↓↓↓

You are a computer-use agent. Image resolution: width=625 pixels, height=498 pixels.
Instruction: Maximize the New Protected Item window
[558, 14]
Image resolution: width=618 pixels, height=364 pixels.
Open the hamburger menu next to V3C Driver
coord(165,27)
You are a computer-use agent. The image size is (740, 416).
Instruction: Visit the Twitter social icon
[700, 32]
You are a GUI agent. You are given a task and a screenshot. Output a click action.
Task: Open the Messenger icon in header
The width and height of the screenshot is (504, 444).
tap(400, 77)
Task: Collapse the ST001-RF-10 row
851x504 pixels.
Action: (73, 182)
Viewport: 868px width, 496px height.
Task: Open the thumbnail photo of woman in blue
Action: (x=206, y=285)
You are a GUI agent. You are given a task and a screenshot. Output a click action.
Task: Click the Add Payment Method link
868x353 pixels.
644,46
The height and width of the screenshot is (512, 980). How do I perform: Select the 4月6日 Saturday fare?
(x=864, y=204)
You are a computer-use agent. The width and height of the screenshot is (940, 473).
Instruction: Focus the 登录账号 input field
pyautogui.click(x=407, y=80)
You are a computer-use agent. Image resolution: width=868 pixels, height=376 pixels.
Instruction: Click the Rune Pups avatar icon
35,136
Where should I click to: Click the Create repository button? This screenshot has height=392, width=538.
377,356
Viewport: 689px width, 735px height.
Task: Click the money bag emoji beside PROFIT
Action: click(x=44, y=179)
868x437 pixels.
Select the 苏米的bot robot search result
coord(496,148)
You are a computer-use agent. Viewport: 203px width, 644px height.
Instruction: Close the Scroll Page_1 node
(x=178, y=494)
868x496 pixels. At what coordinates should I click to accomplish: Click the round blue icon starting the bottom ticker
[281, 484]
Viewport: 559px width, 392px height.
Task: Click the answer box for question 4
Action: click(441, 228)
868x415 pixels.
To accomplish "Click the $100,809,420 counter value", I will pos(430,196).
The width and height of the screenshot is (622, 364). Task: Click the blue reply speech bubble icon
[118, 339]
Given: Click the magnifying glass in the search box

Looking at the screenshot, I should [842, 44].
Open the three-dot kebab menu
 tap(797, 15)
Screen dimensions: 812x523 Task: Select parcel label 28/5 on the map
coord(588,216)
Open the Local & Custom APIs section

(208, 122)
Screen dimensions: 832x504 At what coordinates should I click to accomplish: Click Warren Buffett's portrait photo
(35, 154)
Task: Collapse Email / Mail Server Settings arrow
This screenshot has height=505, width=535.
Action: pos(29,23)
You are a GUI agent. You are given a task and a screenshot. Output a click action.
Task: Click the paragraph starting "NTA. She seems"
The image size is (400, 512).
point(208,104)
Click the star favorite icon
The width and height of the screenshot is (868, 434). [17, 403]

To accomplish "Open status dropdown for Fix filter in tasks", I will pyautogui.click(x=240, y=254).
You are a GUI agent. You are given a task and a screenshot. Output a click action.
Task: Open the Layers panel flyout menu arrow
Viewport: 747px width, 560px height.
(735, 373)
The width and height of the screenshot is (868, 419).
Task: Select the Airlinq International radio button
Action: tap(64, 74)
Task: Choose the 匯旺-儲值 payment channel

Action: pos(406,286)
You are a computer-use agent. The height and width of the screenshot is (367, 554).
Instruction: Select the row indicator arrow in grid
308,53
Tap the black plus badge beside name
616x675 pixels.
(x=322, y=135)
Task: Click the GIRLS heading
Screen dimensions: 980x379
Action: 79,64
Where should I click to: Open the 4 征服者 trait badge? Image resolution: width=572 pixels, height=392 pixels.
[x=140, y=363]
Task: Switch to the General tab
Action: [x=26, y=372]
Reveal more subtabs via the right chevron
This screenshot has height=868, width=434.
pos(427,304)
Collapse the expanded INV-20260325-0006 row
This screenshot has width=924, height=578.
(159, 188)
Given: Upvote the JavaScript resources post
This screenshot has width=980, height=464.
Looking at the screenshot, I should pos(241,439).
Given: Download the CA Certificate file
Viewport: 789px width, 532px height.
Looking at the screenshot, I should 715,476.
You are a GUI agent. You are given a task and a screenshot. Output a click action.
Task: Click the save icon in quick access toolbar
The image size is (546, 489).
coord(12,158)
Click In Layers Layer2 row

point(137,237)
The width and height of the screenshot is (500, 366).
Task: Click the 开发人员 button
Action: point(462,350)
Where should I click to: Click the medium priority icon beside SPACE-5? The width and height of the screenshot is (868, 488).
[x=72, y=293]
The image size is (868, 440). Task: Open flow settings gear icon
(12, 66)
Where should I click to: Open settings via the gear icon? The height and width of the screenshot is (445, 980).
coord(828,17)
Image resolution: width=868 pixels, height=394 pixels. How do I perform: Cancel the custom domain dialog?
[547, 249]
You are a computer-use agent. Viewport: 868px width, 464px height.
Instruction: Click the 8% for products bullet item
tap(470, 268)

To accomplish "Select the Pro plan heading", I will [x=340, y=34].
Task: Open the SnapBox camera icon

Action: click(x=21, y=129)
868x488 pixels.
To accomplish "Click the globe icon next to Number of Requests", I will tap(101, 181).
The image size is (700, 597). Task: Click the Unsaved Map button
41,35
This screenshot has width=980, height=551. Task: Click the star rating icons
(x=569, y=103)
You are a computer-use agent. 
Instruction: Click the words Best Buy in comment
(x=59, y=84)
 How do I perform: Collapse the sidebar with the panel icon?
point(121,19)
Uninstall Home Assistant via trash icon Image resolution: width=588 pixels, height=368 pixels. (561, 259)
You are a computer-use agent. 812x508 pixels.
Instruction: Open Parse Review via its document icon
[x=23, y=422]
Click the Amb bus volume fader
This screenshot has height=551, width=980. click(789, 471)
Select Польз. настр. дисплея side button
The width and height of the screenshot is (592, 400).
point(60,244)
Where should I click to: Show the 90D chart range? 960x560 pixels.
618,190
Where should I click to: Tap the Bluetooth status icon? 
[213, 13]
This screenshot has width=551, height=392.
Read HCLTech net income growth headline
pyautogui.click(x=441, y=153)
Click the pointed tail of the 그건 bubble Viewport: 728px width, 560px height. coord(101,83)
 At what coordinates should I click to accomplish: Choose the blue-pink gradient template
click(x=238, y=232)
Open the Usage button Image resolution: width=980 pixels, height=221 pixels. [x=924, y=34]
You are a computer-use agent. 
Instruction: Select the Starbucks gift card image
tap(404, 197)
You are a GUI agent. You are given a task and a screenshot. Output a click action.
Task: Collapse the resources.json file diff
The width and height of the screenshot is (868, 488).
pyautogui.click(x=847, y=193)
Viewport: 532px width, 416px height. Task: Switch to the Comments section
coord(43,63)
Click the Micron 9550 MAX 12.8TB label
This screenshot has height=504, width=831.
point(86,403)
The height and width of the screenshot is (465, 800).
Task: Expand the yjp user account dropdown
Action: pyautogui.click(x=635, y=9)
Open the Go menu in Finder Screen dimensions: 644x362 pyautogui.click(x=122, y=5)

↑↑↑

◆ **Work to be completed**
Every line above is to be transcribed exactly, with nothing missed.

◆ **Exercise answer**
You are a computer-use agent. Image resolution: width=625 pixels, height=498 pixels.
Instruction: Maximize the New Protected Item window
[558, 14]
Image resolution: width=618 pixels, height=364 pixels.
Open the hamburger menu next to V3C Driver
coord(165,27)
You are a computer-use agent. The image size is (740, 416).
Instruction: Visit the Twitter social icon
[700, 32]
You are a GUI agent. You are given a task and a screenshot. Output a click action.
Task: Open the Messenger icon in header
The width and height of the screenshot is (504, 444).
tap(400, 77)
Task: Collapse the ST001-RF-10 row
851x504 pixels.
Action: (73, 182)
Viewport: 868px width, 496px height.
Task: Open the thumbnail photo of woman in blue
Action: (x=206, y=285)
You are a GUI agent. You are given a task and a screenshot. Output a click action.
Task: Click the Add Payment Method link
868x353 pixels.
644,46
The height and width of the screenshot is (512, 980). How do I perform: Select the 4月6日 Saturday fare?
(x=864, y=204)
You are a computer-use agent. The width and height of the screenshot is (940, 473).
Instruction: Focus the 登录账号 input field
pyautogui.click(x=407, y=80)
You are a computer-use agent. Image resolution: width=868 pixels, height=376 pixels.
Instruction: Click the Rune Pups avatar icon
35,136
Where should I click to: Click the Create repository button? This screenshot has height=392, width=538.
377,356
Viewport: 689px width, 735px height.
Task: Click the money bag emoji beside PROFIT
Action: click(x=44, y=179)
868x437 pixels.
Select the 苏米的bot robot search result
coord(496,148)
You are a computer-use agent. Viewport: 203px width, 644px height.
Instruction: Close the Scroll Page_1 node
(x=178, y=494)
868x496 pixels. At what coordinates should I click to accomplish: Click the round blue icon starting the bottom ticker
[281, 484]
Viewport: 559px width, 392px height.
Task: Click the answer box for question 4
Action: click(441, 228)
868x415 pixels.
To accomplish "Click the $100,809,420 counter value", I will pos(430,196).
The width and height of the screenshot is (622, 364). Task: Click the blue reply speech bubble icon
[118, 339]
Given: Click the magnifying glass in the search box

Looking at the screenshot, I should [842, 44].
Open the three-dot kebab menu
 tap(797, 15)
Screen dimensions: 812x523 Task: Select parcel label 28/5 on the map
coord(588,216)
Open the Local & Custom APIs section

(208, 122)
Screen dimensions: 832x504 At what coordinates should I click to accomplish: Click Warren Buffett's portrait photo
(35, 154)
Task: Collapse Email / Mail Server Settings arrow
This screenshot has height=505, width=535.
Action: pos(29,23)
You are a GUI agent. You are given a task and a screenshot. Output a click action.
Task: Click the paragraph starting "NTA. She seems"
The image size is (400, 512).
point(208,104)
Click the star favorite icon
The width and height of the screenshot is (868, 434). [17, 403]

To accomplish "Open status dropdown for Fix filter in tasks", I will pyautogui.click(x=240, y=254).
You are a GUI agent. You are given a task and a screenshot. Output a click action.
Task: Open the Layers panel flyout menu arrow
Viewport: 747px width, 560px height.
(735, 373)
The width and height of the screenshot is (868, 419).
Task: Select the Airlinq International radio button
Action: tap(64, 74)
Task: Choose the 匯旺-儲值 payment channel

Action: pos(406,286)
You are a computer-use agent. The height and width of the screenshot is (367, 554).
Instruction: Select the row indicator arrow in grid
308,53
Tap the black plus badge beside name
616x675 pixels.
(x=322, y=135)
Task: Click the GIRLS heading
Screen dimensions: 980x379
Action: 79,64
Where should I click to: Open the 4 征服者 trait badge? Image resolution: width=572 pixels, height=392 pixels.
[x=140, y=363]
Task: Switch to the General tab
Action: [x=26, y=372]
Reveal more subtabs via the right chevron
This screenshot has height=868, width=434.
pos(427,304)
Collapse the expanded INV-20260325-0006 row
This screenshot has width=924, height=578.
(159, 188)
Given: Upvote the JavaScript resources post
This screenshot has width=980, height=464.
Looking at the screenshot, I should pos(241,439).
Given: Download the CA Certificate file
Viewport: 789px width, 532px height.
Looking at the screenshot, I should 715,476.
You are a GUI agent. You are given a task and a screenshot. Output a click action.
Task: Click the save icon in quick access toolbar
The image size is (546, 489).
coord(12,158)
Click In Layers Layer2 row

point(137,237)
The width and height of the screenshot is (500, 366).
Task: Click the 开发人员 button
Action: point(462,350)
Where should I click to: Click the medium priority icon beside SPACE-5? The width and height of the screenshot is (868, 488).
[x=72, y=293]
The image size is (868, 440). Task: Open flow settings gear icon
(12, 66)
Where should I click to: Open settings via the gear icon? The height and width of the screenshot is (445, 980).
coord(828,17)
Image resolution: width=868 pixels, height=394 pixels. How do I perform: Cancel the custom domain dialog?
[547, 249]
You are a computer-use agent. Viewport: 868px width, 464px height.
Instruction: Click the 8% for products bullet item
tap(470, 268)

To accomplish "Select the Pro plan heading", I will [x=340, y=34].
Task: Open the SnapBox camera icon

Action: click(x=21, y=129)
868x488 pixels.
To accomplish "Click the globe icon next to Number of Requests", I will tap(101, 181).
The image size is (700, 597). Task: Click the Unsaved Map button
41,35
This screenshot has width=980, height=551. Task: Click the star rating icons
(x=569, y=103)
You are a computer-use agent. 
Instruction: Click the words Best Buy in comment
(x=59, y=84)
 How do I perform: Collapse the sidebar with the panel icon?
point(121,19)
Uninstall Home Assistant via trash icon Image resolution: width=588 pixels, height=368 pixels. (561, 259)
You are a computer-use agent. 812x508 pixels.
Instruction: Open Parse Review via its document icon
[x=23, y=422]
Click the Amb bus volume fader
This screenshot has height=551, width=980. click(789, 471)
Select Польз. настр. дисплея side button
The width and height of the screenshot is (592, 400).
point(60,244)
Where should I click to: Show the 90D chart range? 960x560 pixels.
618,190
Where should I click to: Tap the Bluetooth status icon? 
[213, 13]
This screenshot has width=551, height=392.
Read HCLTech net income growth headline
pyautogui.click(x=441, y=153)
Click the pointed tail of the 그건 bubble Viewport: 728px width, 560px height. coord(101,83)
 At what coordinates should I click to accomplish: Choose the blue-pink gradient template
click(x=238, y=232)
Open the Usage button Image resolution: width=980 pixels, height=221 pixels. [x=924, y=34]
You are a computer-use agent. 
Instruction: Select the Starbucks gift card image
tap(404, 197)
You are a GUI agent. You are given a task and a screenshot. Output a click action.
Task: Collapse the resources.json file diff
The width and height of the screenshot is (868, 488).
pyautogui.click(x=847, y=193)
Viewport: 532px width, 416px height. Task: Switch to the Comments section
coord(43,63)
Click the Micron 9550 MAX 12.8TB label
This screenshot has height=504, width=831.
point(86,403)
The height and width of the screenshot is (465, 800).
Task: Expand the yjp user account dropdown
Action: pyautogui.click(x=635, y=9)
Open the Go menu in Finder Screen dimensions: 644x362 pyautogui.click(x=122, y=5)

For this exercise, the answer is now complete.